Después de haber conseguido que la joven se sintiera cómoda y se familiarizara humildemente con él, el prelado del Vaticano inició la entrevista laboriosa y protocolaria de la Congregación de los Ritos. La primera prueba.
Ella es sólo una niña, catorce años y medio, que atribuye inocentemente su misterioso estado a la «Voluntad de Dios Padre Todopoderoso». El padre Rosetti agregó a sus anotaciones: ¡Es una clásica colegiala de convento!

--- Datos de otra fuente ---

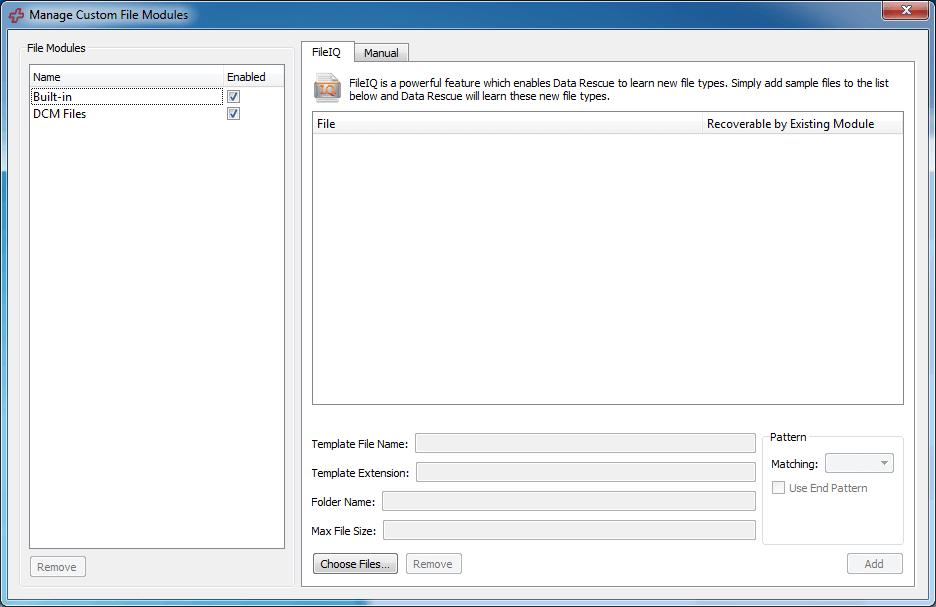The height and width of the screenshot is (607, 936).
Task: Click the Choose Files button
Action: click(355, 563)
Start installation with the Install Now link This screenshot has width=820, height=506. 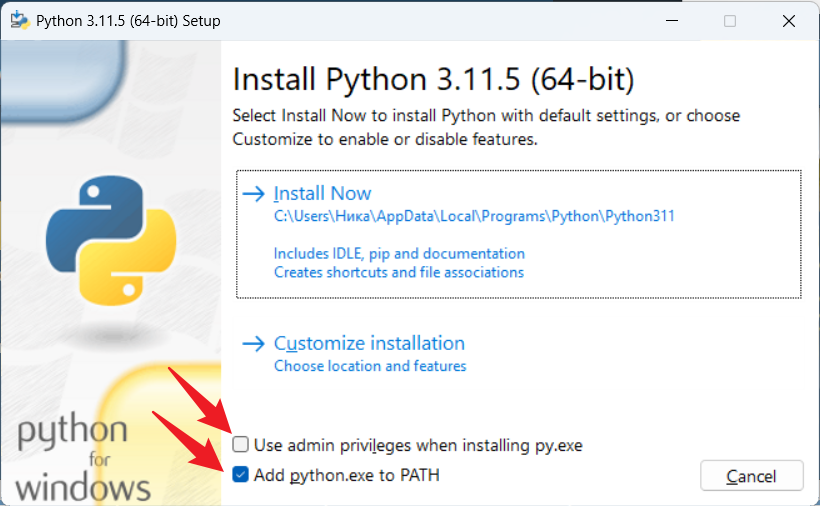click(x=322, y=194)
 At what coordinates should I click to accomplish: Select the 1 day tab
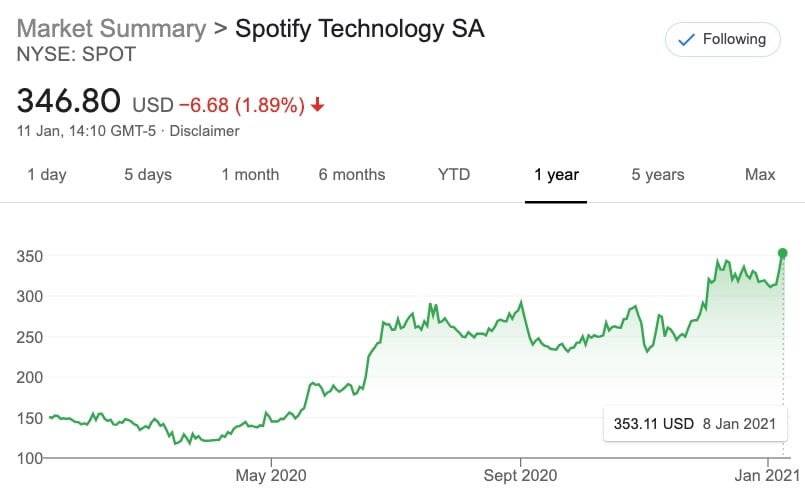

Más tarde, Eduardo Rosetti se encontró escribiendo presuroso y excitado lo siguiente: Todas mis plegarias están dedicadas a esta criatura llamada Colleen Galaher. Aquí hay indicios concretos de la promesa de Fátima… Pero, ¿qué hay de la otra muchacha virgen? Evidentemente es demasiado pronto para saber cuál de las dos engendrará al Salvador.
Por otra parte, ¡esta muchacha irlandesa tiene justamente la edad de María de Nazareth cuando nació Jesús…! ¡Ayúdame, Dios mío, ayúdame, Santa Madre, por favor! ¡La chica habla tranquilamente de visitaciones y grandes milagros!
Los sibilantes, crujientes limpiaparabrisas estaban trazando una media luna que abarcaba exactamente la calzada de la carretera interestatal.
La lluvia vespertina tamborileaba con hipnótica cadencia sobre la capota del vehículo de la St. Anthony School.
Anne Feeney se esforzó por concentrar su atención en la borrosa raya blanca que dividía la carretera 128 Sur en dos partes curvilíneas y deslizantes.
Cincuenta y ocho, marcó la línea roja del velocímetro.
Cincuenta y siete.
Cincuenta y cinco.
Un silbido agudo se dejó oír desde algún lugar detrás del panel de madera. La aguja del velocímetro rebasó las sesenta. El mocasín de Anne apretó el pedal del freno.
En uno de sus peores momentos naturalistas, Anne empezó a rememorar el origen de su actual escepticismo religioso.
Y por si esto fuera poco, en las oficinas archidiocesanas de Boston.
Mientras marchaba hacia su nueva e importante misión, Anne recordó aquellos lejanos días en Boston preguntándose cuál sería su relación con el presente.
Cuando Anne había sido destinada a la Cancillería Archidiocesana en la Commonwealth Avenue, le había sorprendido la gran cantidad de jóvenes sacerdotes y monjas muy progresistas e inteligentes que trabajaban allí.
Transcurridos tres días de prueba especialmente onerosos en la oficina eclesiástica, Anne iba algunas veces con ellos a un bar llamado «Jackie Doulin's» en la Beacon Street. Reunidos en los reservados sombríos y mohosos del fondo, los padres y los hermanos de la oficina archidiocesana entablaban una conversación que derivaba en polémica prolongada y seria. Hablaban sobre temas cuestionables tales como la posibilidad de que la Iglesia distribuyera algún día sus inmensas riqueza o los complejos problemas del racismo en Southey, la perspectiva teológica cristiana de la sexualidad, la posible o imposible ordenación de las mujeres.